**TASK DIRECTIONS**
Search the records for the string "coordinates". Copy each line where it occurs.

**MATERIAL SUPPLIED**

◆ ◆ ◆ ◆ ◆ ◆ ◆

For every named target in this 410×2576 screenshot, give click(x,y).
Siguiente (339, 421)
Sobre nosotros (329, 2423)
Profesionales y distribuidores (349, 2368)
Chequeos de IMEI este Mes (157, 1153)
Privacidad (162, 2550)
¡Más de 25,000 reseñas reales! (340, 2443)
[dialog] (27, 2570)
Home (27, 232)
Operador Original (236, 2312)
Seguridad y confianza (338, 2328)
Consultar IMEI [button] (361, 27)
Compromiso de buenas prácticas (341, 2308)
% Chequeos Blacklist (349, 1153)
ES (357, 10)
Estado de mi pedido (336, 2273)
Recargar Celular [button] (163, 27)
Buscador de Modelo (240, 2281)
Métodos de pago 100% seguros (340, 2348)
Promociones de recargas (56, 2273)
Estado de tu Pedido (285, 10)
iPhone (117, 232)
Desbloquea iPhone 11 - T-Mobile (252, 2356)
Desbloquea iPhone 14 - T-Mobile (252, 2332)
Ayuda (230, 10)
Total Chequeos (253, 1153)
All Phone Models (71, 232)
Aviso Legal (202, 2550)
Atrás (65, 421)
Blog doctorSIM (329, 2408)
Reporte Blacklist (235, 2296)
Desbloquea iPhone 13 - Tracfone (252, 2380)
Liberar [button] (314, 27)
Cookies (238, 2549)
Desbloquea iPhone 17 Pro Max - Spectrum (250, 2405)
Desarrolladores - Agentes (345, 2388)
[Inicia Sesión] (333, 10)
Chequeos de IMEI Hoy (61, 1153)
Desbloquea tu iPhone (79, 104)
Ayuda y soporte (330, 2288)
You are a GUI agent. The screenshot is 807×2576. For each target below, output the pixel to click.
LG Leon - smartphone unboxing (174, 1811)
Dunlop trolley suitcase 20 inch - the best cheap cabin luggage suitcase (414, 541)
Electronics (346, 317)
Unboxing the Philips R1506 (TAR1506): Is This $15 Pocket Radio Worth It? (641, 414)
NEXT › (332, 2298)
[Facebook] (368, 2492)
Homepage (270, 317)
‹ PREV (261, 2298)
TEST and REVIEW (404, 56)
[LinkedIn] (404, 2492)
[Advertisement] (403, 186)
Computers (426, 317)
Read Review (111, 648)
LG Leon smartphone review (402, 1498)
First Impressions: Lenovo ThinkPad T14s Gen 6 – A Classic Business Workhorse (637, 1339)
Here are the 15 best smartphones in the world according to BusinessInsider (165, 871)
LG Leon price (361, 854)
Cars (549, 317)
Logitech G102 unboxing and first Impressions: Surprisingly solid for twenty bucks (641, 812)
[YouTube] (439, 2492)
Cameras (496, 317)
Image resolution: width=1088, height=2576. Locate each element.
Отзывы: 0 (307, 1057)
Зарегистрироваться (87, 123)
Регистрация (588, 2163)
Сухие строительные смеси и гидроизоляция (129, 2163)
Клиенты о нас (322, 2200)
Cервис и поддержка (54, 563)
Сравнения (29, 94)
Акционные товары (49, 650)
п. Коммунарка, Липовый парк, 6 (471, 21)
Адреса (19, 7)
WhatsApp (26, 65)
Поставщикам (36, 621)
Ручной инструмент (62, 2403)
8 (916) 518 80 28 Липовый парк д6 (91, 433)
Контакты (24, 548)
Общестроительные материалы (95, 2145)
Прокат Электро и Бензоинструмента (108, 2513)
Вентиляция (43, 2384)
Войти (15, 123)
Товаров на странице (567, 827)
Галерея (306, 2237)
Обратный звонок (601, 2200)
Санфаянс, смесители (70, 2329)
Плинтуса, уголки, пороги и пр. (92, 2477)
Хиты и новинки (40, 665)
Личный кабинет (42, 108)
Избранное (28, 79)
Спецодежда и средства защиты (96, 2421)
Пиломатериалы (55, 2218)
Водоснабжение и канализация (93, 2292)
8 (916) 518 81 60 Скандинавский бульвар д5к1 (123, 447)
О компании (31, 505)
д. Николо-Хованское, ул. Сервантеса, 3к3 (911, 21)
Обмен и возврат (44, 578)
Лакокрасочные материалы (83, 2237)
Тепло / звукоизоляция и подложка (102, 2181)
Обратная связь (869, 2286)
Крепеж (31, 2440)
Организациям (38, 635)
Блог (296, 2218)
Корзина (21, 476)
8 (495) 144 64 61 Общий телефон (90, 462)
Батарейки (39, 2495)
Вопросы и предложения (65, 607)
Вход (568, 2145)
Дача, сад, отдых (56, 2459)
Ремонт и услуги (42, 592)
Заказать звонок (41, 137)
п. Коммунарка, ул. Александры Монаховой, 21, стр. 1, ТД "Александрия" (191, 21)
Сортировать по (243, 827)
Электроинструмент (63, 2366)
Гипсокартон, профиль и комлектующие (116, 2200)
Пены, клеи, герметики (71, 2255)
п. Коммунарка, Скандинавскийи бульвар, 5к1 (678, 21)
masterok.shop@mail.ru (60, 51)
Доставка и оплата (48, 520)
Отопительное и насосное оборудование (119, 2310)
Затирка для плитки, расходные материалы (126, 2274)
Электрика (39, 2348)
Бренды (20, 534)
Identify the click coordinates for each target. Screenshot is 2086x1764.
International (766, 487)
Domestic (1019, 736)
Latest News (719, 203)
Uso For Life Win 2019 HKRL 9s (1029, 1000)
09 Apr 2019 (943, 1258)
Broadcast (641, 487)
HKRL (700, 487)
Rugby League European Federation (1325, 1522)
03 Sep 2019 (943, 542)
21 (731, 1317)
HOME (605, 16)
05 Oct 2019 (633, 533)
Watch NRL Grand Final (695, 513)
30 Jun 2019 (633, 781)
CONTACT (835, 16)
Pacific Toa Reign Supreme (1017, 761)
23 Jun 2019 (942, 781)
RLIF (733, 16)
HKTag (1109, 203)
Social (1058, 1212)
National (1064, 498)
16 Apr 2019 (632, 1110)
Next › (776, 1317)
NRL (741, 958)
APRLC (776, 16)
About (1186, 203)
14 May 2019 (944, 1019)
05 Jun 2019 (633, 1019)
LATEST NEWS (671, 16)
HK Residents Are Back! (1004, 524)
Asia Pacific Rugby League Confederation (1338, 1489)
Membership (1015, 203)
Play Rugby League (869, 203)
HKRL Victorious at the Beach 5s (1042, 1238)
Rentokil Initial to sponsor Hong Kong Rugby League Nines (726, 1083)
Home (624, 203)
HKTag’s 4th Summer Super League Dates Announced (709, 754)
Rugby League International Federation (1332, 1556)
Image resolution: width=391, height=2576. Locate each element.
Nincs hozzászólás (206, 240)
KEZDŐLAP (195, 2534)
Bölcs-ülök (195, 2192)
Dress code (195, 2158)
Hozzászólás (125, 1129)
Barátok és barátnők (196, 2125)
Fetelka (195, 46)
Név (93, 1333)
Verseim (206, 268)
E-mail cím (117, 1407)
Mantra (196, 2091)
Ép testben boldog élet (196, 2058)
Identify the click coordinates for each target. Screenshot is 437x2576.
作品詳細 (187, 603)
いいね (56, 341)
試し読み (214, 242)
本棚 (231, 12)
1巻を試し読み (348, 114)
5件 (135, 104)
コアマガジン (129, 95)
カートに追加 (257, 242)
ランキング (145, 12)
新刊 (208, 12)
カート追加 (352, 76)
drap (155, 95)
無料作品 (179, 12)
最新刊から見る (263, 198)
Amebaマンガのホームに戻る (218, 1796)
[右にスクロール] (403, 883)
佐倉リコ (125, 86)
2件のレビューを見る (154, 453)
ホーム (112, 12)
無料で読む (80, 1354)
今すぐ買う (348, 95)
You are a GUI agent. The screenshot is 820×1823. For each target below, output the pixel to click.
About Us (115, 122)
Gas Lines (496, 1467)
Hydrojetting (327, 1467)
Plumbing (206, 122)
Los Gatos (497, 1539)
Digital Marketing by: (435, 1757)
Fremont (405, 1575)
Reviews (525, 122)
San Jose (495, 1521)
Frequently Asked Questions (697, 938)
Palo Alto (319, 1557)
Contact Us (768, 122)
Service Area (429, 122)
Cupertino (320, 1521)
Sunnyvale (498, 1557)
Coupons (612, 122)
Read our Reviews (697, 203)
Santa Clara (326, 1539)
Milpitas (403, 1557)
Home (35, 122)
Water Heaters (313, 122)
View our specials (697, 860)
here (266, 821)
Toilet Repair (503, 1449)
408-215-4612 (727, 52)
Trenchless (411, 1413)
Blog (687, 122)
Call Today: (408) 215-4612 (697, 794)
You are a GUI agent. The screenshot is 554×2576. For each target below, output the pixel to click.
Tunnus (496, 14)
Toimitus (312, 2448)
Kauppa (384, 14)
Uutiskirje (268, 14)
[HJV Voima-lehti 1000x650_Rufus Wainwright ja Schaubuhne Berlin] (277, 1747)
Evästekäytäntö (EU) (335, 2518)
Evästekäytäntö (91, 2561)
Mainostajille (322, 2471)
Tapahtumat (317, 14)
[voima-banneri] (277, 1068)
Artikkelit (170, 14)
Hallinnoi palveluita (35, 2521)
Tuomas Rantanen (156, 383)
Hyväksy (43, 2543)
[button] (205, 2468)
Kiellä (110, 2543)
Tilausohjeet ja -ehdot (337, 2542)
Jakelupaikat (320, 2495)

◆ ◆ ◆ ◆ ◆ ◆ ◆

**ANSWER SPACE**
Identify the click coordinates for each target. Screenshot is 2086x1764.
Identify the click coordinates for each target. Screenshot is 437x2576.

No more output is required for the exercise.